“You know you can.”
“Did you ever tell Noah about your parents? Like, properly?”
He looks up. “Where did that come from?”
I gesture at the laundry piles. “My brain wanders in laundromats. I was thinking about when we were kids. You were always at our place, but you never talked about them.”
“Honestly, I don’t remember much about them.” He folds a T-shirt and sets it down. “What brought that up?”
“You said something yesterday about your grandmother. About how it was mostly just the two of you for a long time.” I watch him. “I was wondering how much Noah knew.”
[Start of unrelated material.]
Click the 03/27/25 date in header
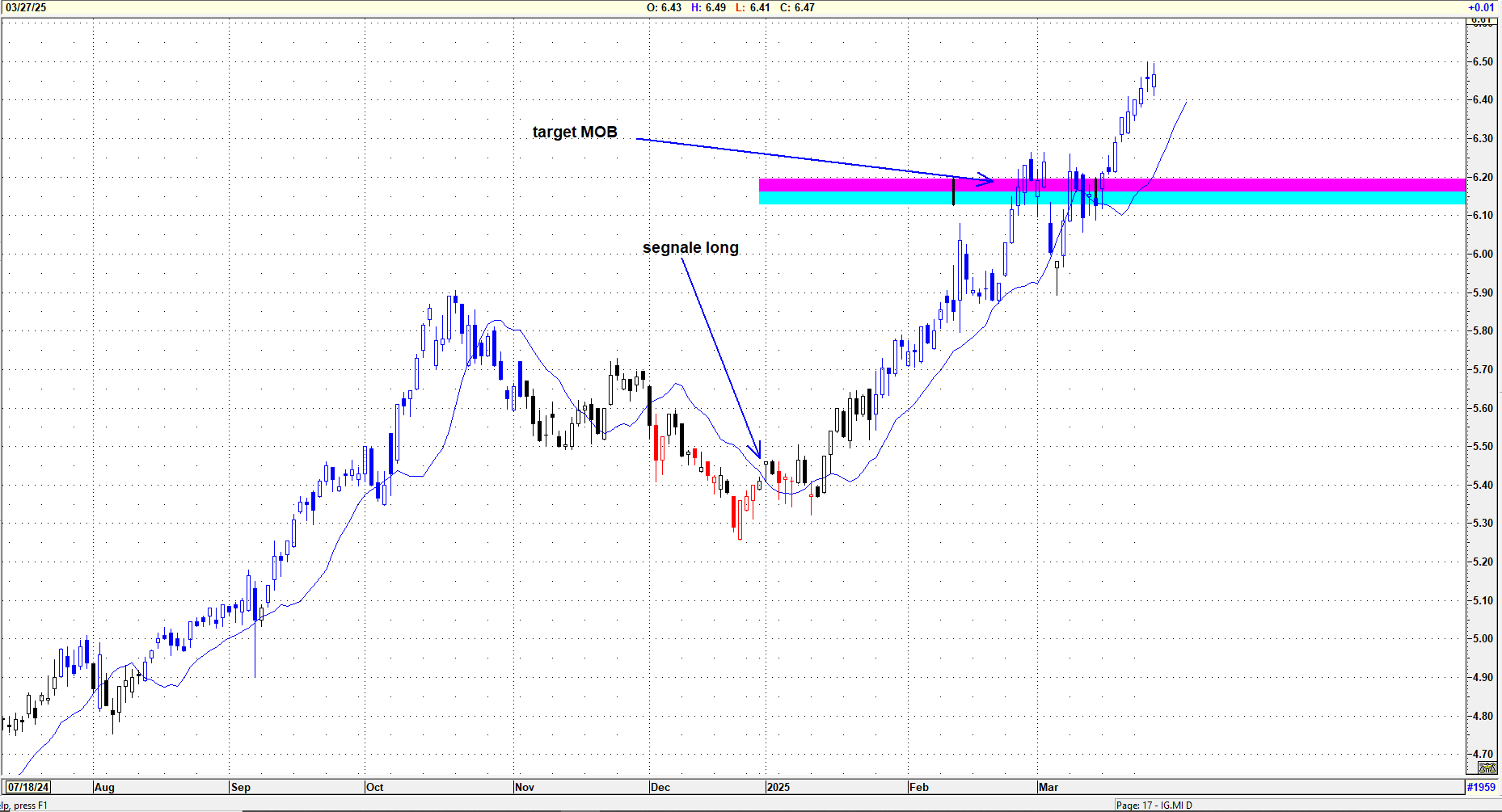Screen dimensions: 1502x812 (26, 7)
“Noah knows the shape of it,” he says. “He knows they died in a car accident. I didn’t go into detail because there’s so muchI don’t remember. But it’s not his thing to push on, not mine to put on him.”
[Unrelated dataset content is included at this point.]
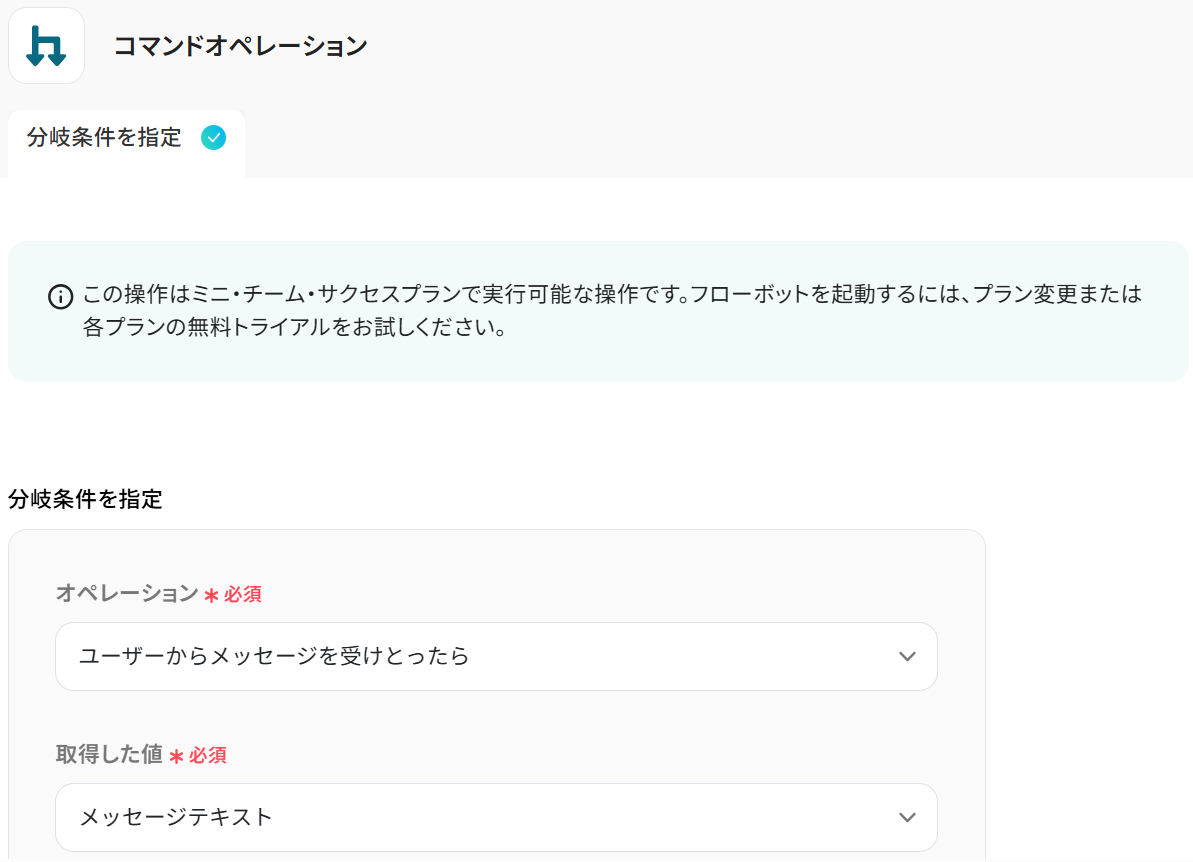The image size is (1193, 862).
Task: Select the 分岐条件を指定 tab
Action: 105,138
“No,” I say. “He wouldn’t push.”
“Your brother has a specific skill set. He doesn’t ask questions. He just appears when you need another person in the room.”
I smile at that. “That’s him exactly.”
Griffin picks up another item.
“How old were you?” I ask. “When you went to your grandmother’s.”
“Six.”
“Was it—” I pause. “Sorry. You don’t have to—”
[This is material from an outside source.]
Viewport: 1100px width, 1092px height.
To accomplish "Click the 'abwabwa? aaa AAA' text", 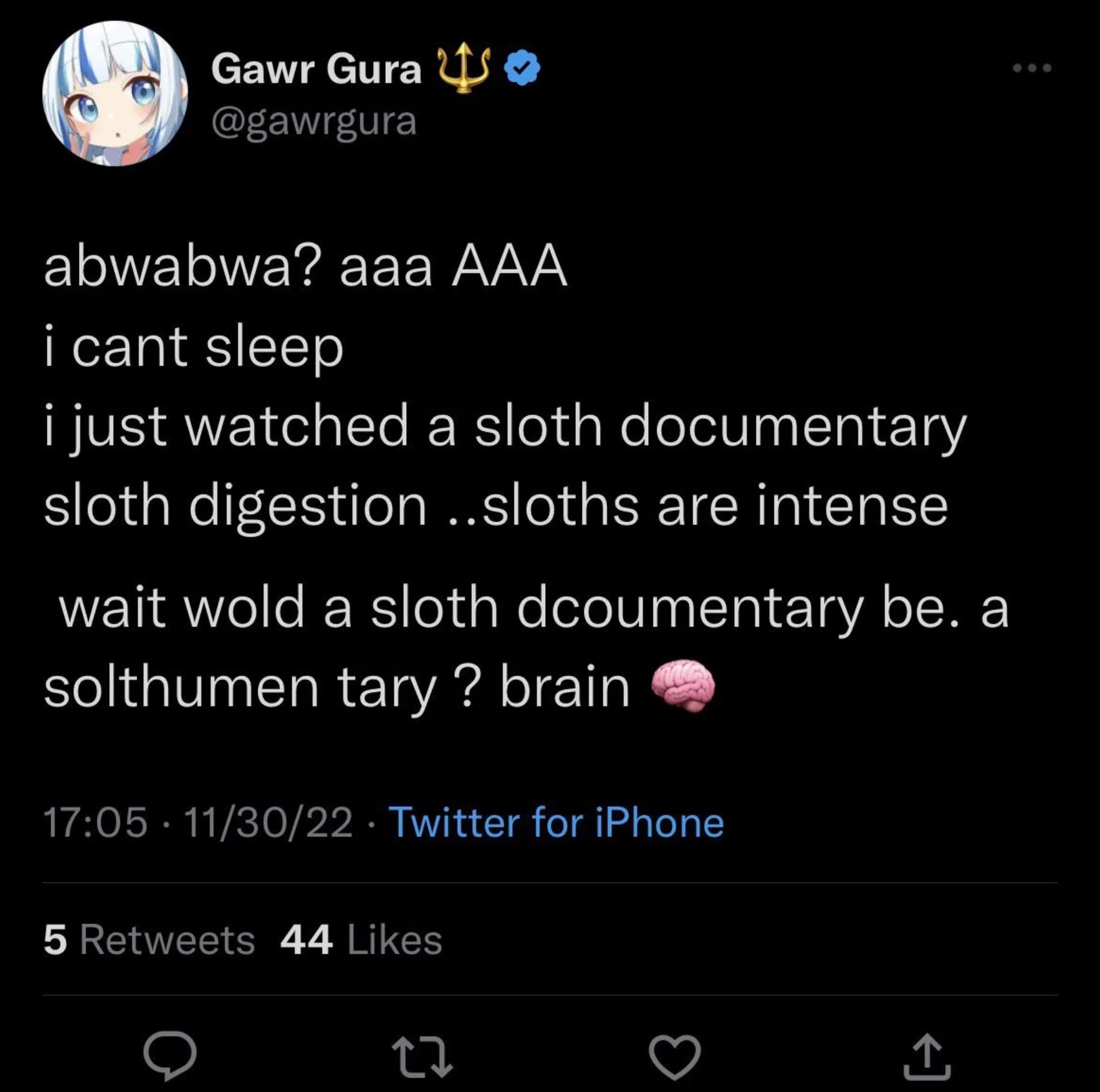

“It was good,” he says anyway. “She was strict. She didn’t do sentiment, and her house had rules, but that’s exactly what I needed. I wanted walls.”
He holds up what he’s folding to examine the seam, and it is absolutely a pair of my underwear. I watch him put it on the pile with the same composure he applies to buying the gas station snacks.
“Tell me something,” he says. “You’re interrogating me, so I get one.”
Fair. “Go ahead.”
He leans back in the plastic chair, legs stretched out. “Childhood fear. Something stupid.”
I look at him. “What do you mean?”
“Not spiders or the dark. Something specific. Something embarrassing.”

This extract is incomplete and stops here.